New York, New York (1977)
For a film roundly considered flop, this has quite a legacy. Every single time the New York Yankees win a game (which is a lot!) we hear Frank Sinatra’s version of the John Kander and Fred Ebb original from Martin Scorsese’s 1940s-style musical, seen through the 1970s-style “New Hollywood” lens. Robert De Niro is a saxophonist and Liza Minnelli is a singer who fall in and out of love as their stars rise. The movie doesn’t really quite work, but it’s definitely still worth seeing, especially for the terrific final sequence in which the former lovers — who you think are going to get back together — are about to meet at a predestined spot. Just as story mechanics bend to the type of sappy ending both characters would reject, they realize they need to give up on this doomed love. Both turn around, each not knowing what the other is thinking. But it doesn’t matter; they’ve finally moved on.
I Give It A Year (2013)
An adorable and overlooked rom com from Sacha Baron Cohen associate Dan Mazer, Rose Byrne and Rafe Spall play a fetching couple that inspire all their friends (and we in the audience) to root that they will one day come to their senses and realize they aren’t meant for one another. Both Rose and Rafe have true loves waiting for them in Simon Baker and Anna Faris, it’s just that the timing didn’t work out. Only when they finally work up the courage to admit they should quit will anyone find happiness. It’s a really upbeat and loving story for everyone involved; boy, if only life were like this.

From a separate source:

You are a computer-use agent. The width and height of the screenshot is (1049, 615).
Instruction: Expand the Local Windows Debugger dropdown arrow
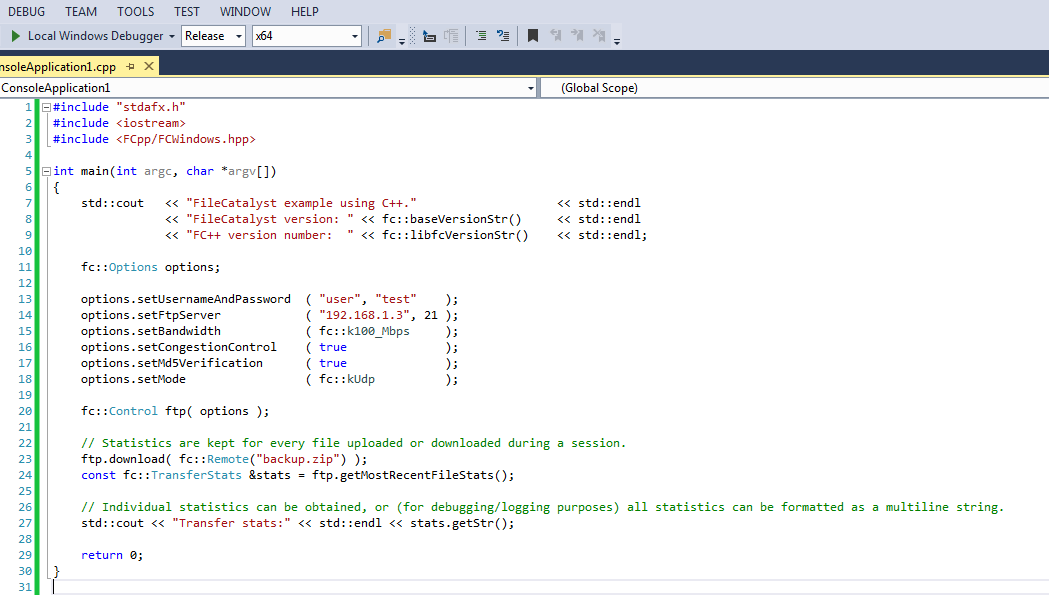pyautogui.click(x=172, y=36)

Take This Job and Shove It (1981)
This movie only exists in a haze of flimsy 16mm memory for me, but it is, in fact, based on the Johnny Paycheck song of the title. There’s a brewery, there are good old boys, and at some point along the way, someone tells someone else to “take this job and shove it” and I can only imagine the audience cheered. Let’s move on.
Saturday Night Fever (1977)
It’s only when Tony Manero (John Travolta) wins that he realizes he’s a loser. The alpha of his pack of outer-borough Italian-American bros who live a life torn apart by Catholic guilt and lawlessness, Tony clings to the one thing that sets him apart: disco boogieing. Ostensibly focused on a big dance competition, paired with a local girl who might be going places (Karen Lynn Gorney — why didn’t her career take off? She’s fantastic!) the showdown comes and they win the trophy. But Tony realizes he was out-hoofed by a Puerto Rican couple, and he only got the prize because he’s a local favorite. It’s the first in a number of things (date rape! death-wish accidents!) that lead him to realize he needs to forget local club life, change everything about his environment and start over.
Some Like It Hot (1959)
Billy Wilder’s cross-dressing comedy is getting more and more politically dated each year, but funny is still funny, even if it doesn’t match modern social codes. We’re gonna zero in to the very end, when on-the-lam Jerry (Jack Lemmon) ends up as “Daphne” and on the yacht belonging to Osgood Fielding III (Joe E. Brown). Osgood has proposed marriage, and it looks like finally Jerry is going to have to admit that “Daphne” is a fake, risking reprisals from the mob. “I’m a man,” he finally tells his suitor while removing his wig, who still won’t take no for an answer. “Well,” Osgood replies, “Nobody’s perfect.”
And if there’s one lesson you should take with you through resolution season, it’s that one.